St Andrews International School Bangkok operate an inclusive education policy. This is reflected in their non-selective admissions policy and the integration of children with special educational needs into the mainstream classroom. They recognise the many factors that may influence the rate at which a child develops academically and socially, therefore we strive to have an extensive support network in place to nurture all students’ development.
So What Exactly is Dyslexia?
Dyslexia is defined as a learning disorder characterized by difficulty in reading due to problems identifying speech sounds and learning how they relate to letters and words. It may be the cause of problems with reading comprehension, slow vocabulary growth, trouble with spelling and poor reading fluency – symptoms and severity vary, depending on the person.
There’s no single test that can diagnose dyslexia and a good solid assessment will consider many factors.
What it is Not….
Dyslexia is not the result of poor instruction, nor is it an indication of a person’s intelligence. Dyslexic children simply do not learn the same way as non-dyslexic children; they require multi-sensory teaching methods that are not always offered in conventional classrooms. With the proper support, almost all people with dyslexia can become good readers and writers, reaching their full academic potential.
How Many People Have it?
There is no data on the number of people with dyslexia in Thailand; for reference, however, it affects over 10 percent of the school-aged population in the United States. If you suspect that your child may be suffering from dyslexia, you can get a formal assessment from an educational psychologist. The sooner a diagnosis is made, the quicker (and easier) it is for a child can get help.
Where Can I Seek More Information & Get Help?
Dyslexia Thailand runs an Orton Gillingham Programme at St Andrews 71 (STA), part of the Nord Anglia Education group of premium international schools, as of August 2017. This unique programme (which was originally based at Berkeley International School in Bangna) is the only one of its kind within a mainstream school in Asia, supporting learning across the primary and secondary levels. It was started by Dominique Perry, an expat mother whose 8-year daughter was falling dramatically behind in international school, and subsequently diagnosed with dyslexia in 2013.
Dominique found there were inadequate resources in Thailand, and spent seven months in the US and UK, where her daughter received help from dedicated dyslexia programmes, including Orton Gillingham. Determined to bring her child home to Bangkok, Dominique began a local Orton Gillingham programme as a more permanent solution to her daughter’s education. Today, the thriving programme helps a number of dyslexic learners in Bangkok.

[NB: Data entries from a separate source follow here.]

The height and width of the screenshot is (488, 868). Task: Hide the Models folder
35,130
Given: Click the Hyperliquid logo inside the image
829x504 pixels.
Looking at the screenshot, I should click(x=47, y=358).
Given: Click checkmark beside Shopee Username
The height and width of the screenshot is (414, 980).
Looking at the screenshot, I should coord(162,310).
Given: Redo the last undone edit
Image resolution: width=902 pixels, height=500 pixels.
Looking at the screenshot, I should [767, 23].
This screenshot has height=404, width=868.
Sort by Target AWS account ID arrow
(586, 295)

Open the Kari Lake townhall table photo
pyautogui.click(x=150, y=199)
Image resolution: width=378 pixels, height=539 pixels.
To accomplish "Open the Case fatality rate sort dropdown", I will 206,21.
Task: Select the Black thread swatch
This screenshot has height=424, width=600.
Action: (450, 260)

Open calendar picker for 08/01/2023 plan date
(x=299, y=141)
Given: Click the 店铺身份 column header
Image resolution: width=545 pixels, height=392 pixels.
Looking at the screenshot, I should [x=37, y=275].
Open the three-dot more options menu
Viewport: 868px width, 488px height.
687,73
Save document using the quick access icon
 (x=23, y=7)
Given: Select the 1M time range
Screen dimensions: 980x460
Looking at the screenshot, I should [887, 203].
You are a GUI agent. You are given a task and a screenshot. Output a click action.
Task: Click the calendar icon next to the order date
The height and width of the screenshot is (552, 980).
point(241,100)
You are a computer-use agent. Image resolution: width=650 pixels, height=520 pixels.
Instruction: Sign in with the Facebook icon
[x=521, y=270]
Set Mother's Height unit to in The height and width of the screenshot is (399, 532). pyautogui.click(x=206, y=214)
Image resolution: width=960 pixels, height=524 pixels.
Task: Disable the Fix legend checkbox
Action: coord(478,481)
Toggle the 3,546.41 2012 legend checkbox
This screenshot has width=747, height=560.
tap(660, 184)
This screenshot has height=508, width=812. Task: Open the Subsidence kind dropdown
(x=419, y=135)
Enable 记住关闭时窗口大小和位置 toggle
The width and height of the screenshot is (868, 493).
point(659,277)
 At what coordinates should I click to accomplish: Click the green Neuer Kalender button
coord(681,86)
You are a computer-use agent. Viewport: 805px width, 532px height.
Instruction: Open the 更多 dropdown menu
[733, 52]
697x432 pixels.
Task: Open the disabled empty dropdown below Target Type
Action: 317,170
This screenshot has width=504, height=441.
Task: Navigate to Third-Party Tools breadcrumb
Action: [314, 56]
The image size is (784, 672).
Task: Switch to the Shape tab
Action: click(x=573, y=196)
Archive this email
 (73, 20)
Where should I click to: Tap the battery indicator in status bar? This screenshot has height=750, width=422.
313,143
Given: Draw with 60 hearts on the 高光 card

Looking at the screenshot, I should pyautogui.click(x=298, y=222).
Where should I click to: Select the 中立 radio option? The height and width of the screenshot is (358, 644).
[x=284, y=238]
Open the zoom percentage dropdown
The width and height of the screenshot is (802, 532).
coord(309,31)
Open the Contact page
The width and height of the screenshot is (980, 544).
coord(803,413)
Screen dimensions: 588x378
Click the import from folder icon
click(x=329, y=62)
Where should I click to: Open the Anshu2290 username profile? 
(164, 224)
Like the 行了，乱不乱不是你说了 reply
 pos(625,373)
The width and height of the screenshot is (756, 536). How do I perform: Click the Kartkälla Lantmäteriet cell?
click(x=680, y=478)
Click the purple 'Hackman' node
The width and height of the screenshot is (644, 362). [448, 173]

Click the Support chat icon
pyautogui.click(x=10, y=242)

Dyslexia Thailand also holds camps in Kanchanaburi,, providing kids from all over Southeast Asia with fun outdoor activities. Dyslexic learners are welcome, and receive continuous learning support during the school holidays.
What is Orton Gillingham?
It is a learning approach that is language-based, multi-sensory, structured, cognitive and sequential. It is also flexible and tailored to each child’s pace and progress.
The essential curricular content and instructional practices that characterise the Orton Gillingham approach are derived from two sources: a body of knowledge and practice that has been validated over the past 70 years; and scientific evidence about how persons learn to read and write, why many have difficulty in doing so, how having dyslexia makes achieving literacy skills more difficult, and the instructional practices that are ideal for teaching such persons.
What is involved in the Orton Gillingham Programme?
Each student is provided with an intensive, structured environment that builds skills in reading, writing and spelling, as a daily supplement to their regular school curriculum. Two trained Orton Gillingham fellows mentor the programme, offering one-on-one support to each student. Another component of the programme is to foster each child’s confidence and self-esteem, reinforcing that dyslexia is a learning difference, not a learning difficulty.
Editor’s Note: This article was updated in June 2020.